There's gotta be soo much more out there than living in loneliness, waiting with real expectations, and giving more than you get.
i know- and me too. there does have to be more. i'm insulted pretty much of the time- this business of someone else being soooooooo more hugely desireable in every way- well, puts my own back up. if that's the case- put your money where your mouth is and get the heck out of my life -
wouldn't you think????? soooo they get to sling around the pain to us - while they fiddle around being jerks and never ever even having the maturity and decency to decide what they are doing- what it's doing to someone else - and DO THE RITE THING>
I'M SOOOOO CHEESY- but that's the bottom line isn't it? you don't do this to other people in life.

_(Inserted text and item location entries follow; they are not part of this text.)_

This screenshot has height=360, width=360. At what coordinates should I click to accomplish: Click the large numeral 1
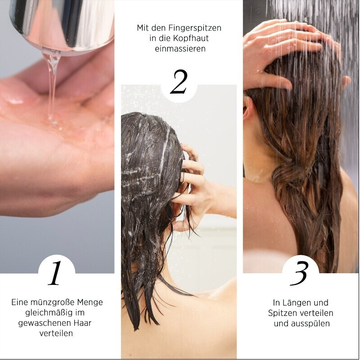click(54, 273)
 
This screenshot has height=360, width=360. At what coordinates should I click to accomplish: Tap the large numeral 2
click(179, 82)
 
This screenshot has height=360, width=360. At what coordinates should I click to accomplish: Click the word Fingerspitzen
click(195, 28)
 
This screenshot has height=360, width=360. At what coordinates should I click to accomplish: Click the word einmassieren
click(180, 49)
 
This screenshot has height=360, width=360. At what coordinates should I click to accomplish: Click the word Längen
click(295, 302)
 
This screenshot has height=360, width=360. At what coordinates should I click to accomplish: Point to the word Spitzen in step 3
click(282, 313)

oh well-i'm not free of his misery yet. i don't think mine has misery- i think he has greed. just like akid- they want everything and don't have the brain power to look at the "going out" when they're "going in". i do not care if he suffers- i still feel the pain of the rejection. i guess it goes away someday.
i wonder if i should get on phone and tell him i don't want to talk to him while he's gone. if he wants to come here i can't stop him- i'll give ride from airport. then i remember who i'm dealing with - what i know and think i can't yet- not til i have a fulltime - serious $$ job. it made me pick up phone yesterday- regale him with some tales of the horror middleschool day- and get off quick.
i guess still need to stick here til i've got my own future secure. i do not want to be homeless- poor and lonely.